The couple maintained homes in Dallas and Los Angeles and spent a great deal of time at their Spanish-style hacienda on the Forked Lightning Ranch. An owner/breeder of Thoroughbred racehorses, in 1971, Fogelson purchased Ack Ack from the estate of Harry F. Guggenheim. The horse earned the 1971 Eclipse Award for Outstanding Older Male Horse, as well as the most prestigious United States Horse of the Year award. His nephew and adopted son, Gayle David Fogelson, is today involved in breeding and racing Thoroughbreds.

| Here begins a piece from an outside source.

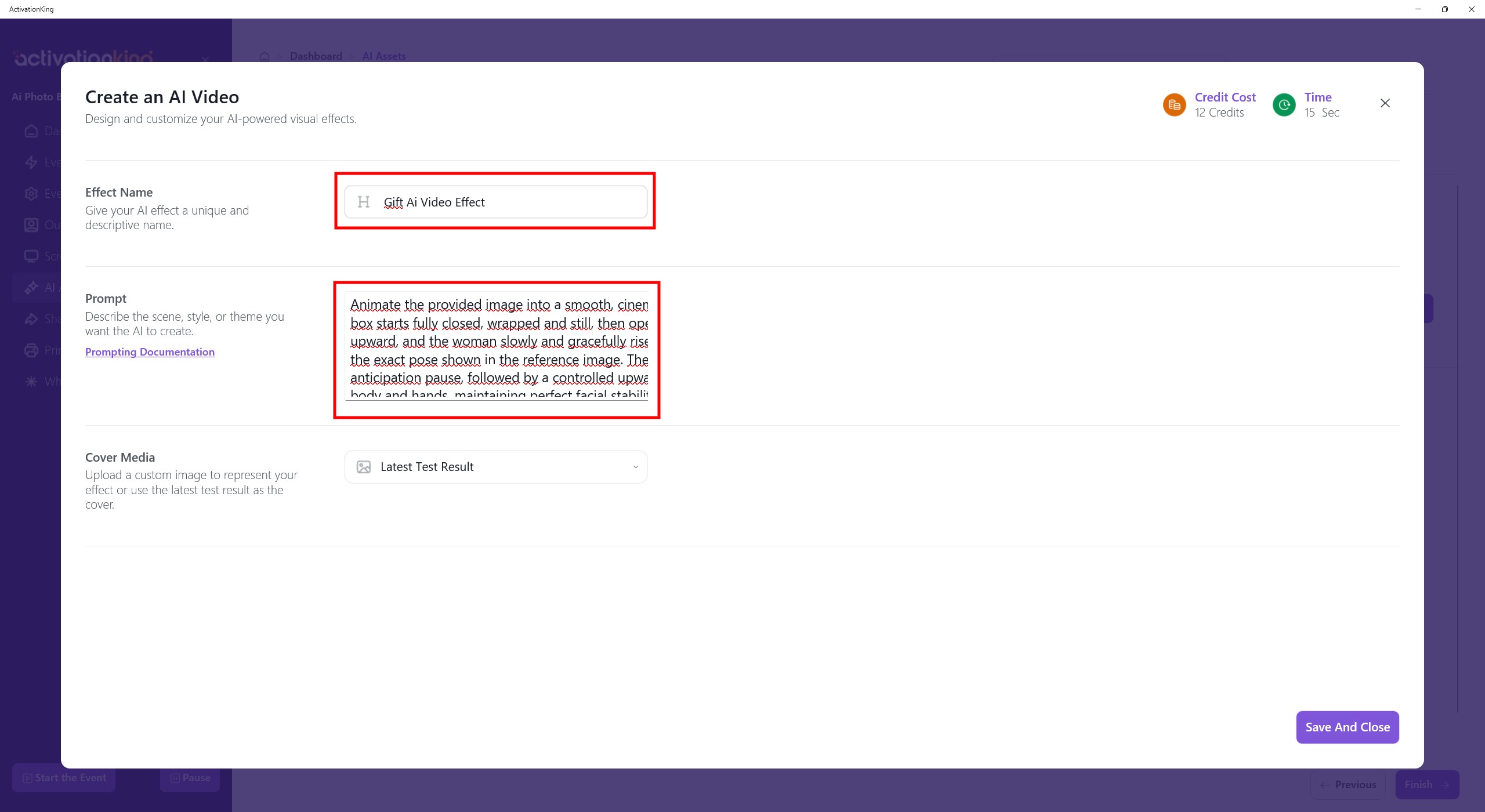
Task: Open the Prompting Documentation link
Action: click(150, 352)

On Buddy Fogelson's death in 1987, the Forked Lightning Ranch was divided between his widow and his son. In early 1991, failing health forced the elderly Greer Garson Fogelson to sell her portion of the ranch property. It was acquired by the Conservation Fund, which donated it to the National Park Service. This portion of the property is now part of Pecos National Historical Park, while another 5.5 e3acre were purchased by the late actor Val Kilmer.

==Philanthropy==
The Fogelsons were financial supporters of Santa Fe opera and theatre. As benefactors to the College of Santa Fe, they made large cash donations, built the E. E. Fogelson Library, and provided funding for scholarships for underprivileged students. Through the E. E. Fogelson and Greer Garson Fogelson Charitable Foundation, the Fogelson Honors Forum at Texas Christian University was created through a $1 million gift. The E. E. "Buddy" Fogelson Scholarship is awarded to previous Field Scovell Scholarship Foundation recipients currently enrolled in college. The E. E. Fogelson and Greer Garson Fogelson Distinguished Chair in Urology is endowed at the University of Texas Southwestern Medical School, as is the University of Texas Health Science Center Distinguished Chair in Medical Research.

Diagnosed with Parkinson's disease in 1982, Buddy Fogelson died in Dallas in 1987.